COMPLEXITY: As software eats the world, it gets into more and more complex situations where code is interacting with other code, data, and with people, in the wild. Getting rid of errors in code (or debugging) is a beast of a job anyway, and even more difficult when you cannot foresee all the scenarios in which your code will be running. Such systems require constant, and expensive, debugging through their life cycle. And a lot of projects love to skip on budget for maintenance, thus making the cost look much lower on paper than it will be. Over time, this complexity only grows.

This is a bit like knowing you have a chronic condition, but pretending that the costs you will face are limited to those you will face this month. It’s a lie, everyone knows it’s a lie, but it makes those numbers look good now, as long as we are all suspending disbelief. (Also, this is why a lot of educational technology efforts fail: nobody budgets for maintenance, some parts of the system goes down, and teachers and kids rightfully abandon it. I heard a lot about this “no maintenance money” problem from researchers looking into the one laptop per child project).

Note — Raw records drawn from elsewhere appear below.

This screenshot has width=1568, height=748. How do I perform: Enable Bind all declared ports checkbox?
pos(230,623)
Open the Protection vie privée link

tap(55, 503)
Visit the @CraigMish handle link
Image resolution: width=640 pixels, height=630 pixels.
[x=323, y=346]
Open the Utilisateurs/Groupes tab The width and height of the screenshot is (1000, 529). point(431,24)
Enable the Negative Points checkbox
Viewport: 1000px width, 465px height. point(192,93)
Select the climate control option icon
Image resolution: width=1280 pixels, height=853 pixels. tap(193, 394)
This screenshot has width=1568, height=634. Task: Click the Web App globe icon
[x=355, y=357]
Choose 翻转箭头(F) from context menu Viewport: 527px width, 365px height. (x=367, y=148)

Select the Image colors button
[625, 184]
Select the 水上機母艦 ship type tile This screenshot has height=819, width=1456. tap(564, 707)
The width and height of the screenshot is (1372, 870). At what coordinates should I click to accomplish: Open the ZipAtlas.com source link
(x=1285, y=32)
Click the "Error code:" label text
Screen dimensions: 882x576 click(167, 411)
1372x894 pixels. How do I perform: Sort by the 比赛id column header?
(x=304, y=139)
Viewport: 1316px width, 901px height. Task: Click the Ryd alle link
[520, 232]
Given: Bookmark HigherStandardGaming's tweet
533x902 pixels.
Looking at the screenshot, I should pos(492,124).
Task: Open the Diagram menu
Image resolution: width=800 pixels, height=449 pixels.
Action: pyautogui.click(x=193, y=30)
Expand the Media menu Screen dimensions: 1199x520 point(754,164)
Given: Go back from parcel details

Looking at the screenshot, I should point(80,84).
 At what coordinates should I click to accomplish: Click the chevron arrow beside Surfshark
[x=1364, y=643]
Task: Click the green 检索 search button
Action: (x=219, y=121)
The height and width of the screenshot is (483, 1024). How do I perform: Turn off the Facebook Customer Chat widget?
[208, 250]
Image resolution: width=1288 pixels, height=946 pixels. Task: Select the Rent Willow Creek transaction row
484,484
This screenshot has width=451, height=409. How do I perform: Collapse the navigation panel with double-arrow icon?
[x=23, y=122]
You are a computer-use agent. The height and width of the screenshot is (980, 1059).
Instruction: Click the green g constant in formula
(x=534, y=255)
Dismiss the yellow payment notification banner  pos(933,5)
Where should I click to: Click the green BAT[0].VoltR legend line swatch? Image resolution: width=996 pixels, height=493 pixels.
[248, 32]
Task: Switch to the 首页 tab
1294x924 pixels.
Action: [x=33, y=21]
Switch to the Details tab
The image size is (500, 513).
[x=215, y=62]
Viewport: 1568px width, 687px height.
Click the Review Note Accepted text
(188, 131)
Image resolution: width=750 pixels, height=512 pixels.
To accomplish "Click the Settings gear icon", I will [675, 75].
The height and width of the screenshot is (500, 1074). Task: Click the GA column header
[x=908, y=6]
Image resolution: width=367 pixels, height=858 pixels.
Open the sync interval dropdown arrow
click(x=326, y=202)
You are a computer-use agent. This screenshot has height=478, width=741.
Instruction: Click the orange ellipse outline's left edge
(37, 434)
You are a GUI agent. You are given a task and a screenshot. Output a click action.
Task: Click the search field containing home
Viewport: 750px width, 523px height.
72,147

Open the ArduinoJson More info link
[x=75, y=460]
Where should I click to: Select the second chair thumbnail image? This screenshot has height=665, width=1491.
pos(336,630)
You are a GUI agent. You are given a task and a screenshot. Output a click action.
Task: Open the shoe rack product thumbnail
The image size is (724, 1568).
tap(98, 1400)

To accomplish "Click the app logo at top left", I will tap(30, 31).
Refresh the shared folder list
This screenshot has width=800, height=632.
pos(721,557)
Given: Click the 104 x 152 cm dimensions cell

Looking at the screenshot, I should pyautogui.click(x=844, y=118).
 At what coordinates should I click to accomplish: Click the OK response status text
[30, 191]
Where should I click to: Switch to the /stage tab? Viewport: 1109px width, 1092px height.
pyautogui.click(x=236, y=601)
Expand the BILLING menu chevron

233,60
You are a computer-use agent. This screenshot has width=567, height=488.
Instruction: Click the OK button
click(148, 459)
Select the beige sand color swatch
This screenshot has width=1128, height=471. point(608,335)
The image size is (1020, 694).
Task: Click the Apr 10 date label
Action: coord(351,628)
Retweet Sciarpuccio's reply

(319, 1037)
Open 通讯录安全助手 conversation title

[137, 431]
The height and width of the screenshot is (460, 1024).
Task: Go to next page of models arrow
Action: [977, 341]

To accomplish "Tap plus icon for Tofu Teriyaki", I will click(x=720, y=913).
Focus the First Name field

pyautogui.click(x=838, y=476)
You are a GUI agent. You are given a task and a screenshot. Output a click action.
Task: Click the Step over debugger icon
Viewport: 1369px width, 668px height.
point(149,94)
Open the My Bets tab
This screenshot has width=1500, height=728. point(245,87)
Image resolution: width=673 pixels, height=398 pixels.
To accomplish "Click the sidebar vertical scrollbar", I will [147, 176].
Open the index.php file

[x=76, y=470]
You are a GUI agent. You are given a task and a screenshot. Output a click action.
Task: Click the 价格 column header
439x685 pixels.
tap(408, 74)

LACK OF INTEREST IN FIXING THE ACTUAL PROBLEM. There is a lot of interest, and boondoggle money, in exaggerating the “cyber-terrorism” threat (which is not unreal but making software better would help that a lot more than anything devoted solely to “cyber-terrorism” — but, hey, you know which buzzword gets the funding), and not much interest in spending real money in fixing the boring but important problems with the software infrastructure. This is partly lack of attention to preventive spending which plagues so many issues (Hello, Amtrak’s ailing rails!) but it’s also because lousy software allows … easier spying. And everyone is busy spying on everyone else, and the US government, perhaps best placed to take a path towards making software more secure, appears to have chosen that path as well. I believe this is a major mistake in the long run, but here we are.

* * *

I’m actually more scared at this state of events than I would’ve been at a one-off hacking event that took down the NYSE. Software is eating the world, and the spread of networked devices through the “internet of things” is only going to accelerate this. Our dominant operating systems, our way of working, and our common approach to developing, auditing and debugging software, and spending (or not) money on its maintenance, has not yet reached the requirements of the 21st century. So, yes, NYSE going down is not a big deal, and United Airlines will probably have more ground halts if they don’t figure out how to change their infrastructure (not a cheap or easy undertaking). But it’s not just them. From our infrastructure to our privacy, our software suffers from “software sucks” syndrome which doesn’t sound as important as a Big Mean Attack of Cyberterrorists. But it is probably worse in the danger it poses.

And nobody is likely going to get appointed the Czar of How to Make Software Suck Less.

So, yes. Be scared. Be very worried. Software is eating the world, and it sucks.